Pero no sólo en Colombia. El capitalismo salvaje, aplicado sin barreras y escrúpulos, es culpable de la corrupción generalizada, porque propicia el contubernio entre el sector privado y los políticos, como bien lo ilustra el caso de Odebrecht, donde Bula ofrece “utilizar sus relaciones en las comisiones tercera cuarta y sexta para presionar a funcionarios que tenían que ver con la adjudicación”. Los más ricos en todo el mundo se encargan de presionar gobiernos, de cambiar las reglas en favor propio, y de financiar campañas a cambio de favores, como bien lo explica en artículo reciente el premio Nobel de Economía Angus Deaton, quien pone de ejemplo a las farmacéuticas, a los banqueros y a los magnates inmobiliarios. Y los políticos se encargan de mimar a grupos de interés para obtener poder. Agro Ingreso Seguro, el elefante de Samper, las mafias de los contratistas en alimentación y salud son sólo algunos ejemplos. O, de otro modo, la politiquería de Vargas Lleras, que desde un cargo gubernamental y apoyado en la propaganda sistemática, usa su fiebre constructora para crear alianzas locales y catapultarse como candidato a la Presidencia.

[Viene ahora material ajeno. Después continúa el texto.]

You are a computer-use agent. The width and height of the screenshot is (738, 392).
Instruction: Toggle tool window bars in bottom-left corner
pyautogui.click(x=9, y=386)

No es sólo afinando los sistemas de control como se combate la corrupción. Debe haber, como propone el contralor Maya, una política de Estado que implique prevención, campañas, incentivos a la delación y duras sanciones. Pero es también una tarea de todos, pues la desviación moral de parte de una sociedad puede llegar a convertirse en una verdadera mentalidad extendida. En países como Colombia, donde la inequidad social es la regla, y donde la justicia funciona mal, es fácil que florezca la corrupción. Muchos excluidos quieren participar de la torta que enriquece a los gobiernos y un grupo de privilegiados. Así se explica, en parte, la aparición de la cultura traqueta y sicarial, que se sustenta en la ambición, el resentimiento, la falta de escrúpulos y el deseo de revancha. Y en la certeza de impunidad y de que los mismos cuerpos policiales son corruptos. Parte de culpa le cabe también a la educación, en su sentido más amplio —hogar, escuela, medios— por no fundar en niños y adolescentes principios éticos inamovibles. De ahí se deduce, tristemente, que acabar con la corrupción es una tarea lenta y a mediano plazo. Y liderada, además, por alguien que no sea corrupto.